A case where the specific wavelength demultiplexing unit 32 further includes the 4-terminal optical circulator 43 and extracts the light having the wavelength λ (1) will be described with reference to FIG. Light containing a plurality of wavelengths propagating through the optical fiber 34a is transmitted to the optical fiber 34k by the 4-terminal optical circulator 43. The light having the wavelength λ (1) is reflected by the FBG 42c capable of reflecting only the light having the wavelength λ (1), transmitted to the optical fiber 34b by the 4-terminal optical circulator 43, and directed to the light transmission / reception unit 33 (not shown). .. The reflected light and the return light of the wavelength λ (1) propagating from the optical transmission / reception unit 33 to the optical fiber 34b are transmitted to the optical fiber 34l by the 4-terminal optical circulator 43, and the wavelength λ (1) arranged at one end of the optical fiber 34l. ) Is reflected by the FBG 42d, which can reflect only the light. Further, it is transmitted to the optical fiber 34a by the 4-terminal optical circulator 43 and transmitted to the light receiving unit 36.

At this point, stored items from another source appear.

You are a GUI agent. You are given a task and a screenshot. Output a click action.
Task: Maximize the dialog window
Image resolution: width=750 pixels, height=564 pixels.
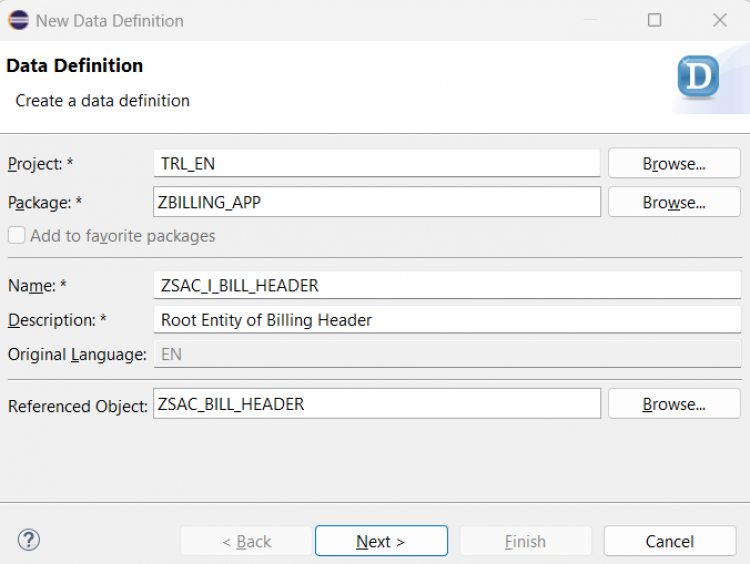point(655,20)
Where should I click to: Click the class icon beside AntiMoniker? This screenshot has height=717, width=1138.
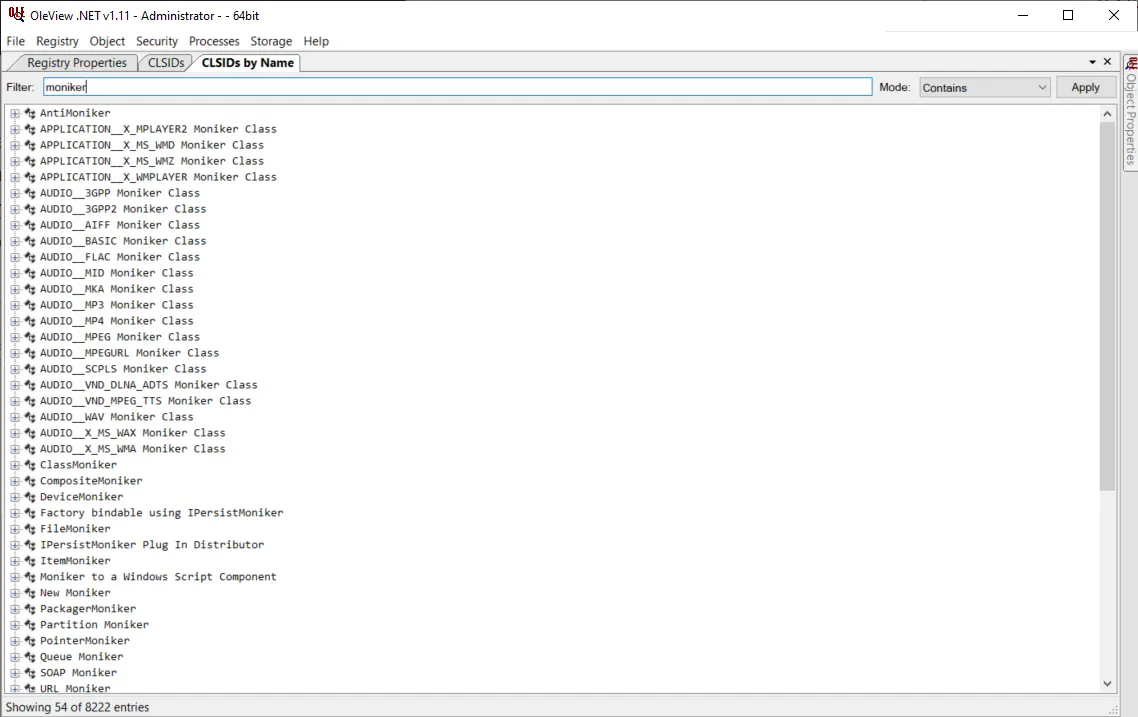coord(30,113)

As shown in FIG. 10, the light having a wavelength λ (1 + n) other than the wavelength λ1 propagating through the optical fiber 34a is transmitted to the optical fiber 34k by the 4-terminal optical circulator 43 and reflects only the light having the wavelength λ (1). It passes through the capable FBG 42c, propagates through the optical fiber 34m, and is transmitted to the optical fiber 34c by the three-terminal optical circulator 41d. The reflected light and the return light having a wavelength λ (1 + n) propagating through the optical fiber 34c are transmitted to the optical fiber 34n by the 3-terminal optical circulator 41d, pass through the FBG 42d, pass through the optical fiber 34l, and are passed through the optical fiber 34l by the 4-terminal optical circulator 43. Is transmitted to the light receiving unit 36.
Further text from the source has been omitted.